A survey of haplotype frequencies and linkage disequilibrium at the DRD2 locus in the Nilgiri hill tribes, South India

Abstract

DNA analysis has made it easier to study haplotypes, arrays of alleles at closely linked loci along the chromosome. These regions are short enough to show little or no recombination, and behave as blocks that might have ancient origins. Scoring these markers as haplotypes, allows analysis both in terms of haplotype frequencies and identity in terms of linkage disequilibrium. The human dopaminergic system is an important focus of study in the fields of neuropsychiatry and pharmacology; it is also a promising nuclear DNA marker in studies of human genome diversity. Haplotype frequencies and linkage disequilibrium for the dopamine D2 receptor gene (DRD2) was determined in 250 unrelated individuals from five tribal populations.

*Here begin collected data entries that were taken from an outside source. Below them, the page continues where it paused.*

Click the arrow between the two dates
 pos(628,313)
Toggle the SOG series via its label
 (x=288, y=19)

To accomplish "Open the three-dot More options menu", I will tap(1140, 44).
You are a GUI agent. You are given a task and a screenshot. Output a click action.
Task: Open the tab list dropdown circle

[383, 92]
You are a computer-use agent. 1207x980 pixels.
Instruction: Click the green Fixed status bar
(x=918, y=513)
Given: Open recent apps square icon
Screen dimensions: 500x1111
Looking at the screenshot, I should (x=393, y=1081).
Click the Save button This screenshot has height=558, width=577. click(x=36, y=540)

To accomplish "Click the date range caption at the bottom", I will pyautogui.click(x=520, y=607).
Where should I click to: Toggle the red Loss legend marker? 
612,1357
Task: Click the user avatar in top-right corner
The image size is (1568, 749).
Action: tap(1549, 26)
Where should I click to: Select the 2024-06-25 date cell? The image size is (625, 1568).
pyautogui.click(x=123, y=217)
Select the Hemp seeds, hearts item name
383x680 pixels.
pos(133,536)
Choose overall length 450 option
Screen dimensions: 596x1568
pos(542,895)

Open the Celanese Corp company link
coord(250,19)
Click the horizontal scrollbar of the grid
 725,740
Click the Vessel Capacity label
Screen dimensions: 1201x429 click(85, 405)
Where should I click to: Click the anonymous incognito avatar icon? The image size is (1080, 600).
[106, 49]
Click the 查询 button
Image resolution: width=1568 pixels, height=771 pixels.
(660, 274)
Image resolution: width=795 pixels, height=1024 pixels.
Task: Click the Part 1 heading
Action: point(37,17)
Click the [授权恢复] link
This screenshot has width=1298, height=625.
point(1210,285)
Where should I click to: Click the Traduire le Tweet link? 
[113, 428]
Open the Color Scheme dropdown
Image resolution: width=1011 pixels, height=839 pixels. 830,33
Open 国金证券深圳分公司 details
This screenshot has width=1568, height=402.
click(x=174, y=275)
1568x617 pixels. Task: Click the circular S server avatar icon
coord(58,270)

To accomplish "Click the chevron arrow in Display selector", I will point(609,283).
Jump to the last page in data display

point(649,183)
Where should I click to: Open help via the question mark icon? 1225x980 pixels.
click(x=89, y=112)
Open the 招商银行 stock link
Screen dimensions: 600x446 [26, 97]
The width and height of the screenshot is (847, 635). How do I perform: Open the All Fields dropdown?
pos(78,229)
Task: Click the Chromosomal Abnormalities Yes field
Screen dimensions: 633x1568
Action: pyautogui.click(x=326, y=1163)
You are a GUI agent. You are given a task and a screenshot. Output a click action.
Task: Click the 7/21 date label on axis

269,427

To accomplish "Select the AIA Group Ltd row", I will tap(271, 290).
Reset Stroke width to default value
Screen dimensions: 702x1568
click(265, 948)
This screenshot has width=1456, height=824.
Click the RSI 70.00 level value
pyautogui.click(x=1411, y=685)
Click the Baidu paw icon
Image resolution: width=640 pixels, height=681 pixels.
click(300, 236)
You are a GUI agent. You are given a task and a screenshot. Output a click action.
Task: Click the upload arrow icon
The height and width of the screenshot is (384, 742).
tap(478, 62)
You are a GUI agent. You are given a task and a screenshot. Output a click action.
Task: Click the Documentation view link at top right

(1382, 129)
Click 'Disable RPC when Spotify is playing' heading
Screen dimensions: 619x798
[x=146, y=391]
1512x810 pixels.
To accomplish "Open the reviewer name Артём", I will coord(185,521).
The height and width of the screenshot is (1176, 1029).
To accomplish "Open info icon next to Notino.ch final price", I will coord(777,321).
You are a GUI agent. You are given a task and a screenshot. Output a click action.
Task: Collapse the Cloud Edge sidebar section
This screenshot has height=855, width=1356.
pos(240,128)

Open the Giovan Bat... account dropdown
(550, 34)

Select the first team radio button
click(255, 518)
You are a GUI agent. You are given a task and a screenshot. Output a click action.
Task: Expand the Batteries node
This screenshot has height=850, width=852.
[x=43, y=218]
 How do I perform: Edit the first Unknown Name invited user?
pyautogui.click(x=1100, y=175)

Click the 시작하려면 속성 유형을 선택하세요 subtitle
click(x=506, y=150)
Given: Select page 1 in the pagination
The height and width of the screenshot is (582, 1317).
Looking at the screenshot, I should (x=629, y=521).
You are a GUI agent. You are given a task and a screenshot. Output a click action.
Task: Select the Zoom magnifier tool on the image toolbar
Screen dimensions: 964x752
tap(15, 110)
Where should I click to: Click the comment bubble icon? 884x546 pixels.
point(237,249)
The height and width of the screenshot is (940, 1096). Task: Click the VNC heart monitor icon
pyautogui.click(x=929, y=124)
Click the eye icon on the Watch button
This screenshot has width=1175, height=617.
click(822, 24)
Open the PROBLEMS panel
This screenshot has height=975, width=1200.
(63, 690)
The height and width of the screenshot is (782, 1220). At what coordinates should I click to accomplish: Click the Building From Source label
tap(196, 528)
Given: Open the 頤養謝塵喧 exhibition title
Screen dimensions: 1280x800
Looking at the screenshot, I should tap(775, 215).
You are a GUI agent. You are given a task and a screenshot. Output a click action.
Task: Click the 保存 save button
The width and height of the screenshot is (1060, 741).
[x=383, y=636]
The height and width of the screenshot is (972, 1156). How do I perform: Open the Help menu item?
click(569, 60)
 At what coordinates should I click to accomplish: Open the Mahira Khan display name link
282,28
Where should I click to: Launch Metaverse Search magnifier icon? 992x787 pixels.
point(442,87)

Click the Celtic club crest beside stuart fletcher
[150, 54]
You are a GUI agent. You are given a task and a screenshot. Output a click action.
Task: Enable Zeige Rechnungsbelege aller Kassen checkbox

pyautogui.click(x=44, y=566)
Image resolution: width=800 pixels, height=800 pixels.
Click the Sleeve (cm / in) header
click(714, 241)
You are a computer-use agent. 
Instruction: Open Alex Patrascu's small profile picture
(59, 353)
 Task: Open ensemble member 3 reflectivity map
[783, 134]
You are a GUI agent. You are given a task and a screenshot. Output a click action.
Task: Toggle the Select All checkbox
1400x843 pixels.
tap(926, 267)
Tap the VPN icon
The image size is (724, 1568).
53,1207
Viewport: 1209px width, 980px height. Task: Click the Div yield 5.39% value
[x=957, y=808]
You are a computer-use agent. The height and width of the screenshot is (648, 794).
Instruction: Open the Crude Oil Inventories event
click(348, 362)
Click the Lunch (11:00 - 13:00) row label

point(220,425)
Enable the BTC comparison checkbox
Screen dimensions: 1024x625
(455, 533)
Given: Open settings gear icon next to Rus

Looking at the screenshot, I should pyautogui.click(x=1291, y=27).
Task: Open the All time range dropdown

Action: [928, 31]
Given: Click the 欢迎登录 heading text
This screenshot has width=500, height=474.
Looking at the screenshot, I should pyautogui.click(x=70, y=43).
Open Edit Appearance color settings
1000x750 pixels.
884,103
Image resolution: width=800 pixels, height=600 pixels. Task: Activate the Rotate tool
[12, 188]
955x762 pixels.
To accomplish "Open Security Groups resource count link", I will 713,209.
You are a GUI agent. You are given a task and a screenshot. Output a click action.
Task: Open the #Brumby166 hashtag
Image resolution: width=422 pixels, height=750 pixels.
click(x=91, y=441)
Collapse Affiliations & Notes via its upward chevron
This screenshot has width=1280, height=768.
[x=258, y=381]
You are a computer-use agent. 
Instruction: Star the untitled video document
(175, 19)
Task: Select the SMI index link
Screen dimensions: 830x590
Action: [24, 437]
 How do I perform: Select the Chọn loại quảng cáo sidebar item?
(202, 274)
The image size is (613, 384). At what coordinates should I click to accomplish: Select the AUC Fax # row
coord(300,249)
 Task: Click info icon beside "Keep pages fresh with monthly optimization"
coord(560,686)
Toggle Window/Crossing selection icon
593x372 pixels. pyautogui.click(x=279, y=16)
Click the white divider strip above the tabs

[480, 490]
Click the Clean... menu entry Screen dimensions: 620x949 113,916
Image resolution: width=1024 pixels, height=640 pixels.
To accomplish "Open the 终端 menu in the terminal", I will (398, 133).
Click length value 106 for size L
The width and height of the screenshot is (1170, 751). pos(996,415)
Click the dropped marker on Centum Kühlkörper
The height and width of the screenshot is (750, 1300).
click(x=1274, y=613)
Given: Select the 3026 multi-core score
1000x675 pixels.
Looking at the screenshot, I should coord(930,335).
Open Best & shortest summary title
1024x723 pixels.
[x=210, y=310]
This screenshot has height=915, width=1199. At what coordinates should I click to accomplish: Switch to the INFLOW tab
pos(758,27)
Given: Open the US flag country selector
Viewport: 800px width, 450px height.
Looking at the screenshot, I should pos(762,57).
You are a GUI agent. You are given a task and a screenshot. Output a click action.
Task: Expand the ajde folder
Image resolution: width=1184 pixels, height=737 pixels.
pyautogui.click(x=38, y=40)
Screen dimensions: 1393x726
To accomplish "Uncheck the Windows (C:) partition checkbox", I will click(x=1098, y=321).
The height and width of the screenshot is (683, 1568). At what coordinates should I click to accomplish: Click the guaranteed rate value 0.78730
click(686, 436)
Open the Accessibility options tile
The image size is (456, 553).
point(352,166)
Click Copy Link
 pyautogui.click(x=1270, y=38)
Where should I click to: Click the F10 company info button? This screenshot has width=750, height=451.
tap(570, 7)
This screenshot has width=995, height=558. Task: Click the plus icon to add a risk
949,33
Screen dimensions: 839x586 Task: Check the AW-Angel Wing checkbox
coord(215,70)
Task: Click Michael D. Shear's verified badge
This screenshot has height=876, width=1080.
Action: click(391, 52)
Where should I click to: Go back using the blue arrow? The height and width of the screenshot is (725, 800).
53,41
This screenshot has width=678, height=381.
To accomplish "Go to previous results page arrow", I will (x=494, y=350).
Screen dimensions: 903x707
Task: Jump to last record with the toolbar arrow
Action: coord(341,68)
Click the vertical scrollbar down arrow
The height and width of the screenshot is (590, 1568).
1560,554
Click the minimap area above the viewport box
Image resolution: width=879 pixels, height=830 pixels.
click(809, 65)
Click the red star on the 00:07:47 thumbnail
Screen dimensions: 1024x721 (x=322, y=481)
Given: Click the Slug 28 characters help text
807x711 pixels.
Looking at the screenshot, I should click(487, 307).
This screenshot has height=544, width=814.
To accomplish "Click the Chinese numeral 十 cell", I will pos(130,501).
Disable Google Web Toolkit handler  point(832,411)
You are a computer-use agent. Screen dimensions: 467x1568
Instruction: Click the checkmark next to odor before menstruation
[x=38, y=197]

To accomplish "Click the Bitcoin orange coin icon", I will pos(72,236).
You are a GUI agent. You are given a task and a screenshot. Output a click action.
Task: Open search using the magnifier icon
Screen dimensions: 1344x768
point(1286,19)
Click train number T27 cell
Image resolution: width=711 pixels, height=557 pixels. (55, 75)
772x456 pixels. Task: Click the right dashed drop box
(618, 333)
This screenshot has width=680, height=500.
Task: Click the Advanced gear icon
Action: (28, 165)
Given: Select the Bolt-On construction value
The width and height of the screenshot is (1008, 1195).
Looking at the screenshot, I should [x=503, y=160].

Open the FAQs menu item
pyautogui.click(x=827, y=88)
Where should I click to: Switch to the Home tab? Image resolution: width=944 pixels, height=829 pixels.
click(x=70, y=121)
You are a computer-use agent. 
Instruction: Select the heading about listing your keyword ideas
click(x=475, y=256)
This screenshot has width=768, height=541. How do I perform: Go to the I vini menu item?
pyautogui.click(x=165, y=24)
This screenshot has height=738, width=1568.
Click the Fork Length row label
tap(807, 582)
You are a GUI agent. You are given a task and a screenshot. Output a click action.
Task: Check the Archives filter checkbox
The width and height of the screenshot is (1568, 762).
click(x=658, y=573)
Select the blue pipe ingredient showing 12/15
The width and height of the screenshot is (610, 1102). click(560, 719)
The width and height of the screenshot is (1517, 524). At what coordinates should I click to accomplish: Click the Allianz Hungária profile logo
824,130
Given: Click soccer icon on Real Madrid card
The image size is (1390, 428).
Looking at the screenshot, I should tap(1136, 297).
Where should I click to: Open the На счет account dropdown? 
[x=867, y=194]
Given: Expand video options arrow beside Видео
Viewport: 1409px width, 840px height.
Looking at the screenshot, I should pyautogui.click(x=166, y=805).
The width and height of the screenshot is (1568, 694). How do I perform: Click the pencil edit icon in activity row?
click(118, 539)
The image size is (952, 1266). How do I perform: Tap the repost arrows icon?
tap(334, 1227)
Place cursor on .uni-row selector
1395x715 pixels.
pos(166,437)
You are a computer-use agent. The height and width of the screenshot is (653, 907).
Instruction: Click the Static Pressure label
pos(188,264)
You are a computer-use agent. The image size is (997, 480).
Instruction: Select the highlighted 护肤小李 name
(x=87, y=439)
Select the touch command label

The three marker systems in this study are highly polymorphic in all the five tribal populations and the haplotype system showed high level of heterozygosities. Out of the possible eight haplotypes, four are commonly shared by all the populations. The ancestral allele B2D2A1 accounts for 0.021 to 0.080, which was present in all the groups consistently. The linkage disequilibrium was statistically significant in all the populations. Data obtained in this study on DRD2 represent one of the small, but growing number of data sets examining disequilibrium and haplotype frequencies in human populations.